Nick Harvey - Approximating Hit Rate Curves using Streaming Algorithms

Nick Harvey presents as part of the UBC Department of Computer Science's Faculty Lecture Series, November 13, 2014. A hit rate ...

A Framework for Adversarial Streaming via Differential Privacy and Difference Estimators

A Framework for Adversarial Streaming via Differential Privacy and Difference Estimators

Authors: Idan Attias (Ben-Gurion University); Edith Cohen (Google and Tel Aviv University); Moshe Shechner (Tel Aviv University); ...

From Under-approximations to Over-approximations and Back

From Under-approximations to Over-approximations and Back

Current approaches to software model checking can be divided into over-

Adversarial Streaming, Differential Privacy, and Adaptive Data Analysis

Adversarial Streaming, Differential Privacy, and Adaptive Data Analysis

Streaming

arxiv Preprint - Efficient Streaming Language Models with Attention Sinks

arxiv Preprint - Efficient Streaming Language Models with Attention Sinks

Source: https://www.podbean.com/eau/pb-6b48f-14bed92 In this episode we discuss Efficient

Streaming (Synchronous), Recursion, and Incremental Computation

Streaming (Synchronous), Recursion, and Incremental Computation

Val Tannen (University of Pennsylvania) ...
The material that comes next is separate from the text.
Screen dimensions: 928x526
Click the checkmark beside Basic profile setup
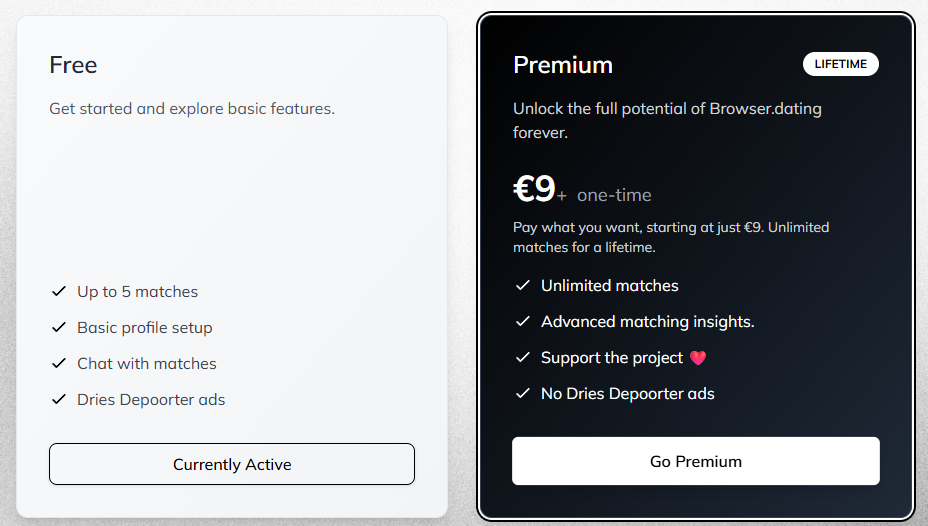coord(59,327)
Efficient Streaming Language Models with Attention Sinks

Efficient Streaming Language Models with Attention Sinks

This paper introduces StreamingLLM, an efficient framework that allows large language models to generalize to infinite sequence ...

"How NOT to Measure Latency" by Gil Tene

"How NOT to Measure Latency" by Gil Tene

Time is Money. Understanding application responsiveness and latency is critical but good characterization of bad data is useless.